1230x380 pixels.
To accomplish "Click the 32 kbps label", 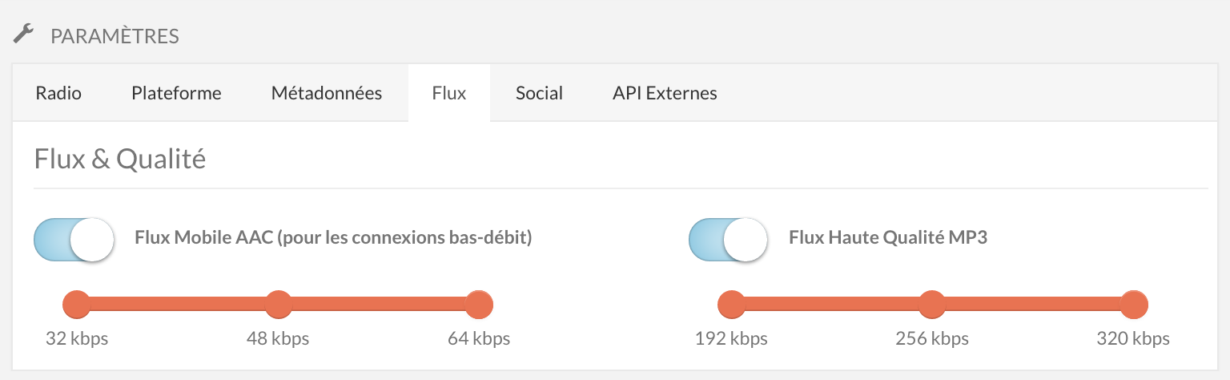I will tap(77, 338).
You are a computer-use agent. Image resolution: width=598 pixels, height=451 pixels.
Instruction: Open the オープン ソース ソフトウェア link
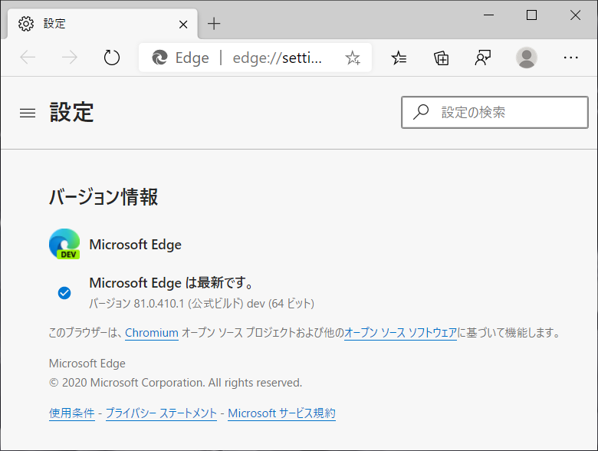400,333
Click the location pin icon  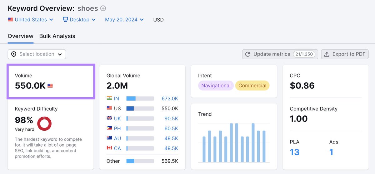point(14,54)
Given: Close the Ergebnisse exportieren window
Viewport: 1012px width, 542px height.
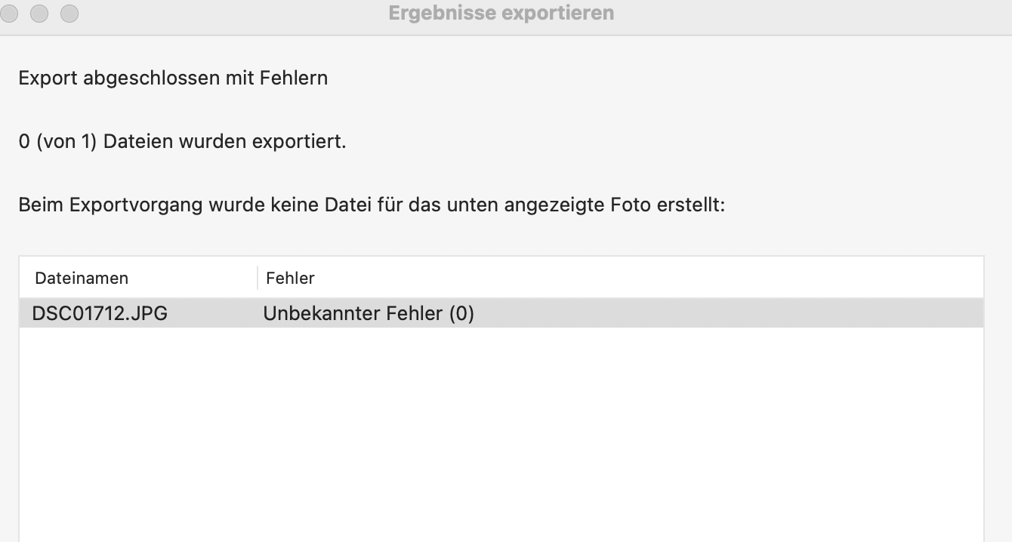Looking at the screenshot, I should click(10, 13).
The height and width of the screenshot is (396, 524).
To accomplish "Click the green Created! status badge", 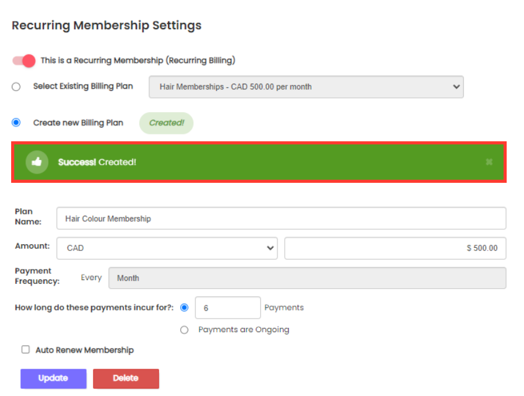I will click(x=166, y=123).
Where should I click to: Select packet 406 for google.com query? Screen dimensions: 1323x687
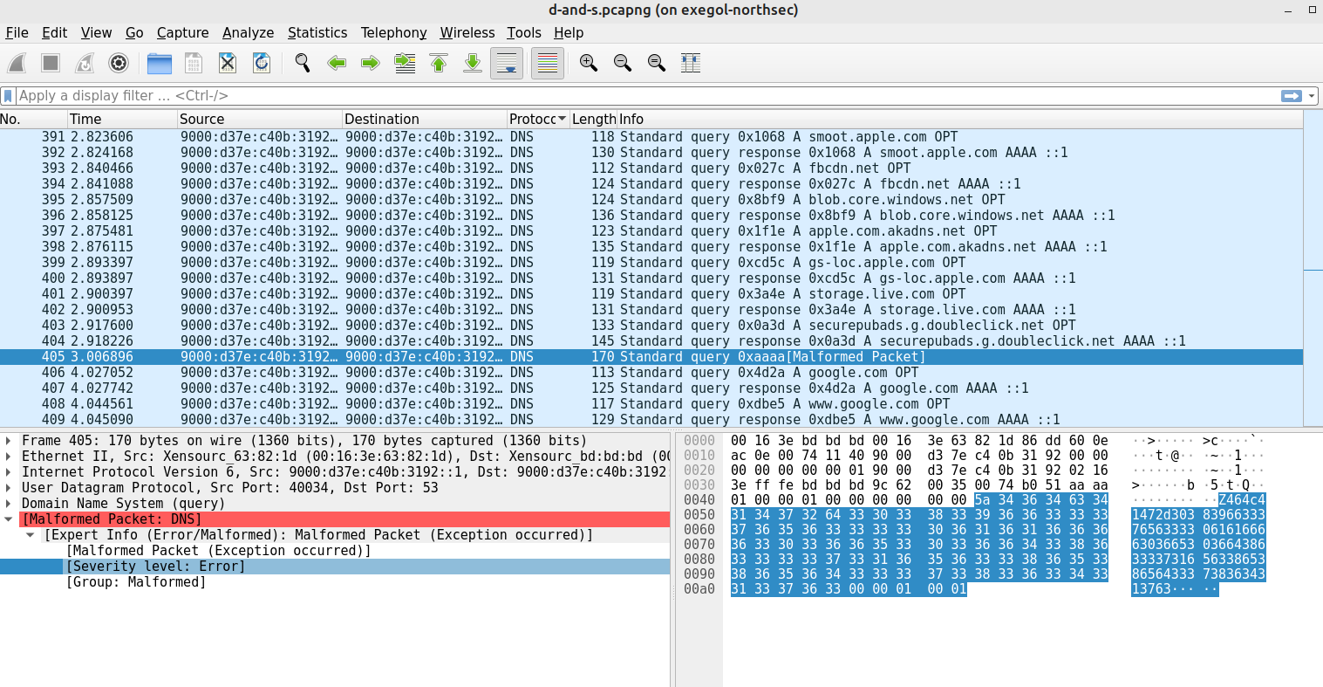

*TASK DIRECTIONS:* How many lines of the listing above contain the word "width"? Reply with the number only.

*RESULT:* 3